Nell’Artico i rapidi effetti del cambiamento climatico influenzano la mobilità delle comunità indigene aggiungendosi a pressioni preesistenti
Un mondo che cresce
Fino a 200 milioni di persone entro il 2050. Questa la stima sui flussi migratori causati dal cambiamento climatico del Professor Norman Myers, confermata da numerosi studi. Un numero che evoca immediatamente scenari apocalittici.
La crisi climatica impatta le dinamiche migratorie globali nonostante la cecità politica e giuridica. Tuttavia, occorre cautela nel tracciare una linea uni-causale e deterministica tra le emissioni di gas clima-alteranti e la mobilità di milioni di persone.
I rischi sono molteplici. Da un lato sottostimare il ruolo di fattori economici, politici e sociali. Dall’altro, alimentare agende xenofobiche e sconnesse dalla realtà. La maggior parte dei migranti climatici, infatti, non attraversa confini nazionali, soprattutto nell’artico.
Un quadro variegato
Il rapido degradamento dell’ambiente e l’imprevedibilità del clima sfidano le capacità di adattamento delle comunità indigene della regione con impatti diversi a livello locale.
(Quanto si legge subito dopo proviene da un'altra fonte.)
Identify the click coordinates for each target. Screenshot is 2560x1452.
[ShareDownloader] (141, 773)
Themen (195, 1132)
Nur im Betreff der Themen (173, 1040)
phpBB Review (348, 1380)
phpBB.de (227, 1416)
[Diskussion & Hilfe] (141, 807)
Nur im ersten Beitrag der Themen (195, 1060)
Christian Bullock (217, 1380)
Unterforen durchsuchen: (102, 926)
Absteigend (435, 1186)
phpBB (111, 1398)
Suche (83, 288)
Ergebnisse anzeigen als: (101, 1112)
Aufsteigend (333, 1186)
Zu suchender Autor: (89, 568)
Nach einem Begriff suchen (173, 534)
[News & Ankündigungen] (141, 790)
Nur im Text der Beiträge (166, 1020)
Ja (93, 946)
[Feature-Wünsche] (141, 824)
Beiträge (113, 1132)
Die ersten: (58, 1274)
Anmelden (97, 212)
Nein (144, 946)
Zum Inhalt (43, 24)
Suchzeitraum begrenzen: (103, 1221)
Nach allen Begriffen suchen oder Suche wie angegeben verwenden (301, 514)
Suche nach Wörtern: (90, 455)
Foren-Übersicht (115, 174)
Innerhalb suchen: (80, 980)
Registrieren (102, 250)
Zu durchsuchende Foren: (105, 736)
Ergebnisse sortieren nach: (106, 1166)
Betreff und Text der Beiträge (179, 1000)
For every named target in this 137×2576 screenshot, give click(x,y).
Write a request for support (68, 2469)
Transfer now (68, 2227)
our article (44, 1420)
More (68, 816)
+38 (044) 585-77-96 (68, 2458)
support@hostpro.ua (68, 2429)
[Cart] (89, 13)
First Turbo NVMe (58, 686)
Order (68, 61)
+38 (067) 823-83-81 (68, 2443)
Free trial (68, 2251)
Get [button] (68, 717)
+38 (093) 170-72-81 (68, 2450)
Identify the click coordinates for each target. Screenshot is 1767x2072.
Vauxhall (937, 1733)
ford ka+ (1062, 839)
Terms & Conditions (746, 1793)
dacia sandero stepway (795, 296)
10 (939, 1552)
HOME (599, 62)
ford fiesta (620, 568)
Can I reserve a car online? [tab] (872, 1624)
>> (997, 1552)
Lungo le coste atlantiche del Canada, in Alaska, Siberia e Groenlandia, l’azione combinata dello scioglimento del permafrost, dell’erosione costiera e dell’innalzamento del livello del mare fagocita le terre abitate. In posti come il villaggio Inuit di Shishmaref, sulla piccola isola di Sarichef nel mare di Chukchi, i rischi all’orizzonte sono chiari.
I suoi abitanti hanno votato già due volte per dislocare integralmente la comunità, ma il costo è proibitivo. In tutta la regione i tradizionali stili di vita diventano impraticabili. Il ghiaccio sempre più sottile rende pericolosi gli spostamenti, le specie animali dipendenti dalla copertura di ghiaccio marino migrano o periscono lasciando i cacciatori in difficoltà.
Aumentano gli incendi nelle foreste subartiche, il disgelo del permafrost indebolisce le infrastrutture. In poche parole, i limiti dell’adattamento in situ sono sempre più vicini.
La spinta fatale
Nel corso della loro storia millenaria, gli Inuit si sono adattati a significative variazioni del livello del mare. Secondo Hugh Brody, antropologo e socio onorario dello Scott Polar Research Institute, non è il trasferimento dalle coste in sé il problema. Se la cultura, la trasmissione di conoscenza e il legame con le risorse naturali fossero salde, le popolazioni indigene potrebbero adattarsi efficacemente.
“C’è una grande differenza tra spintonare qualcuno che si trova in un campo e spingere qualcuno che è sull’orlo di un precipizio”.
Forze colonialiste hanno eroso la terra sotto i piedi dei popoli indigeni dell’Artico, prima del cambiamento climatico. Il collasso dei tradizionali allevamenti di renne dei Sámi non è solo dovuto alle anomale precipitazioni autunnali che sigillano i licheni sotto uno strato di ghiaccio impenetrabile. Ma anche all’accaparramento delle terre.
Se gli obiettivi dell’Accordo di Parigi non verranno mantenuti, sempre più persone saranno costrette ad abbandonare le loro case, nell’Artico così come in America Latina, nel Sud-est asiatico e nell’Africa subsahariana. Contro ogni logica di giustizia, i primi a cadere saranno proprio quelli che già si trovano sull’orlo del precipizio.